Parallelamente, la società richiese anche l’accertamento di compatibilità paesaggistica, ottenendo nel 2009 un parere favorevole dalla Soprintendenza, con l’avvertenza che restava salva l’applicazione delle norme in materia di condono edilizio. Tuttavia, il provvedimento definitivo non fu mai rilasciato a causa del mancato pagamento delle sanzioni previste per la sanatoria ambientale.
Nel 2016 il Comune rigettò formalmente la richiesta di condono, motivando il diniego sulla base di tre punti chiave: la natura dell’abuso, l’area vincolata, e il superamento dei limiti volumetrici previsti dalla legge.
Advertisement - PubblicitàIl Comune ha respinto la domanda di condono con una motivazione articolata e fondata su più elementi giuridici. Innanzitutto, ha rilevato che l’intervento abusivo rientrava nella tipologia 1 dell’allegato 1 del DL 269/2003, ovvero opere realizzate in assenza o difformità dal titolo edilizio e non conformi agli strumenti urbanistici. Questa categoria, secondo quanto stabilito dalla legge e confermato dalla giurisprudenza, non è sanabile se eseguita in aree soggette a vincolo paesaggistico, indipendentemente dalla natura assoluta o relativa del vincolo stesso.

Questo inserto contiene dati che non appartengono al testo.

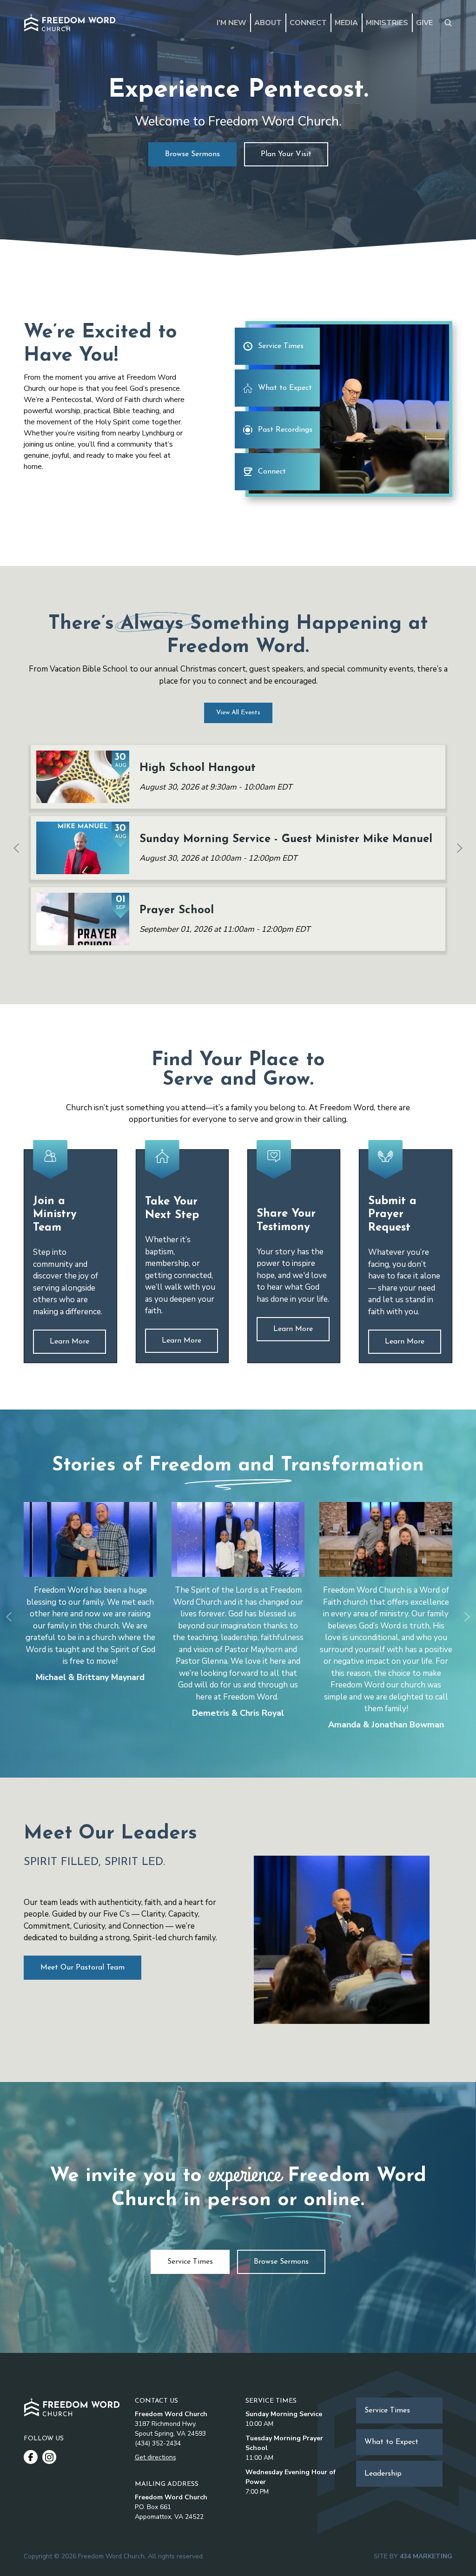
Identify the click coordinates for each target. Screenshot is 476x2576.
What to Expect (285, 388)
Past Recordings (285, 430)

Secondo punto critico: l’abuso comportava un incremento volumetrico superiore a 750 metri cubi, limite massimo previsto per poter accedere al condono in aree vincolate. La società aveva cercato di ridurre il peso dell’abuso sostenendo che solo una parte della volumetria fosse realmente da considerarsi illegittima, ma il Consiglio di Stato ha respinto questa tesi, ribadendo che il calcolo volumetrico si riferisce all’intera opera oggetto della domanda.
Infine, l’amministrazione ha chiarito che il parere favorevole sulla compatibilità paesaggistica – pur rilasciato in passato – non comporta alcun automatismo nel riconoscimento del condono edilizio, poiché incide solo sul profilo penale dell’abuso (estinzione del reato), ma non su quello amministrativo.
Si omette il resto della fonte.